Enterprise Engineering Teams: Why You Need a Strong One

How do you know if you have an enterprise engineering team? If you do, how do you know if you have a strong product, team, and happy customers?

Most companies aren’t doing enough with their enterprise tools.

They usually have more junior engineers, creating buggy products running old platforms and technology. It takes months to create a tool, and when it’s released it’s not user friendly and wasn’t built with the customer in mind.

They may rely on contractors that have limited company perspective and lack long-term vision to build these applications.

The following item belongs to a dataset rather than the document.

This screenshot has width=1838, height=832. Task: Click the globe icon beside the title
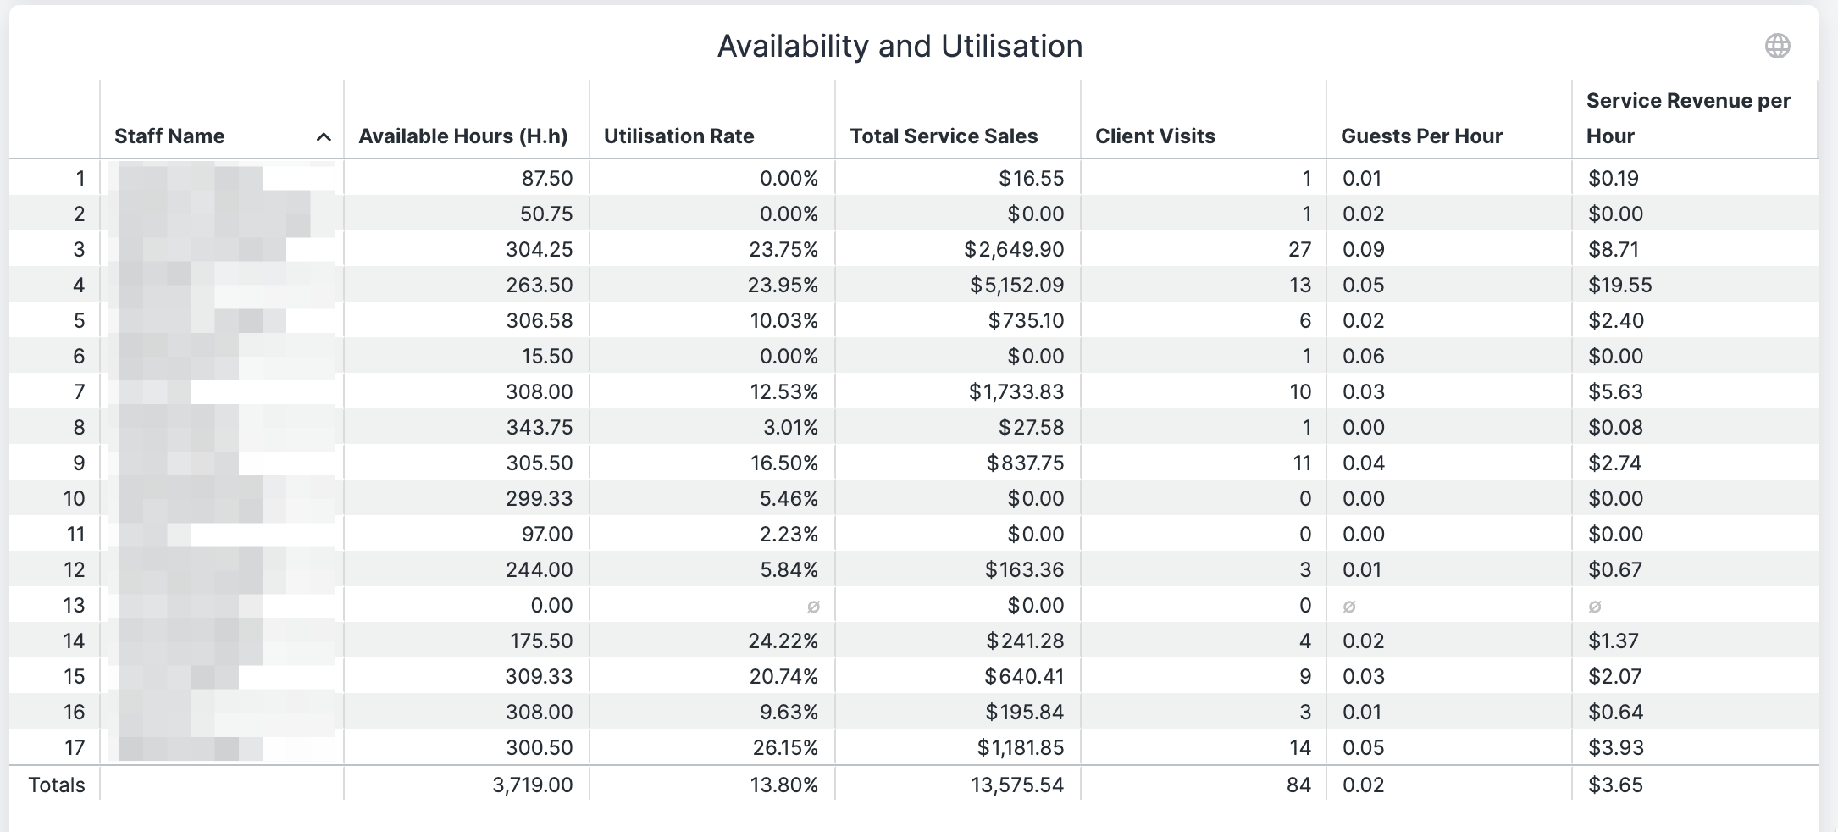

What you really want is a solid engineering team delighting employees with the tools they use: it’s a retention tool at minimum and a productivity driver on average.

I wanted to be extremely pragmatic with this article, forcing you to retrospect and introspect about your company, noting that the grass can be greener if you look outside.

A quick test

You have an enterprise engineering team if:
1. You have a CIO organization: typically there is a software engineering team for HR functions, an employee phonebook system, and other internal tools to support employees.
2. You have an internal phonebook system that is built (e.g. Amazon Phonetool) and not purchased (e.g. WorkDay, Gusto, Friday, etc.)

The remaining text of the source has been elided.